I understand this may be controversial considering I work for IBM, but I’d like to propose the following: let’s stop talking about “Enterprise”. Enterprise code, enterprise design, enterprise color schemes, enterprise anything. As far as I can see, there is no such thing as “Enterprise”, at least not any more, and not how it gets used.
Often I see Enterprise getting used to describe scale or security or acceptable level of complication via complexity, but the truth of the matter is that those are things that “consumer” products need to get right as well and very often do so much better. There’s a reason that the language used to describe interactions with “enterprise software” is so often “I’m forced to use this at work” and that users aren’t clamouring to use that software at home. My understanding of IBM Design’s mission is to help change this, but I don’t think it’s enough to make design a focus of “enterprise” software, we need to stop thinking about what we build as “enterprise”.
The other place where I see “enterprise” being used is to justify bad practices like not caring about performance of what we build or not designing responsively and mobile first or vendor/framework lock in or not supporting open source software or supporting outdated browsers (arguments about needing to support IE6 for everything we’re doing, where come January 12, 2016, Microsoft will not support anything below IE11, even for large scale businesses and government). Microsoft’s announcement about IE11 is telling about the word “Enterprise”; they call their compatibility mode “Enterprise Mode for Internet Explorer 11” but use it in context to describe outdated software.

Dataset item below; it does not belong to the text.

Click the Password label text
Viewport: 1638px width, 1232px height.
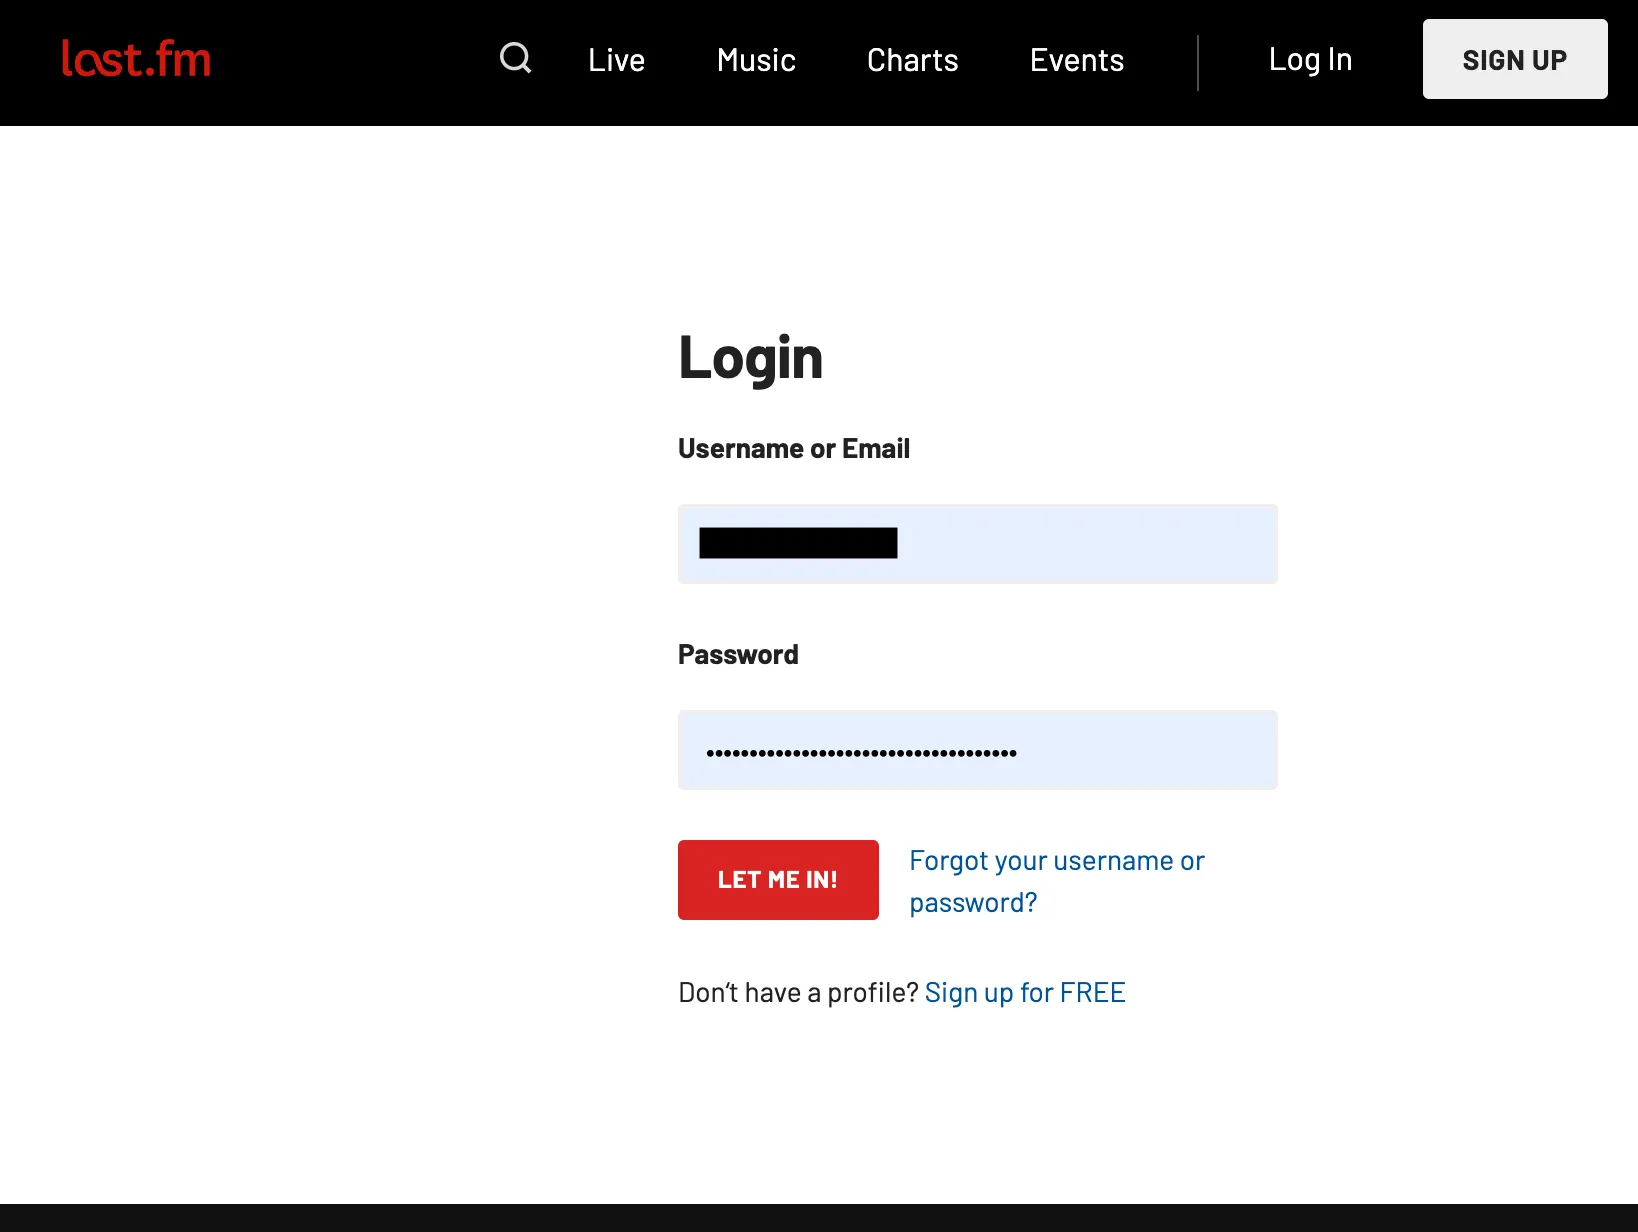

To me, “Enterprise” means nothing more than we sell to businesses as opposed to directly to individuals, but quite honestly that’s changing. Many of our products have large consumer facing portions, Bluemix, Watson, and Verse for to name a few, but that’s besides the point. While we may sell to businesses, the people who are using our products expect them to be created and maintained with the same level of care as consumer facing products and don’t want to feel the dread of “using Enterprise software”. They just want to use software. They want an experience, both in terms of design and development, that meets or exceeds their expectations of consumer software, because the two are colliding.
While I feel this problem has lived under the surface for a long time, the recent explosion of hardware and software truly realizing the dream of personal computing (thanks iPhone) has, like with so many other areas of software development, really brought this problem to light. Previously, your work email application was one of, if not the only way, you had access to email. But consumers now often not only have multiple email addresses but they have them from multiple providers and use multiple different pieces of software to access their email. If they don’t like what they have, there are a proliferation of other options, both carriers and software, for them to switch to. Because of this, consumers have become acutely aware of what makes a good user experience, good design, and good development. even if they can’t articulate the details themselves. It’s become part of the DNA of the mobile computing revolution. The way to stay relevant is to meet and exceed consumer’s expectations of good software, not just good “work” software.
So, next time you catch yourself or a colleague describing something as “enterprise”, stop and ask yourself if you’d be happy with the outcome if you personally had to pay for it. You’re likely to find that it’ll change your opinion.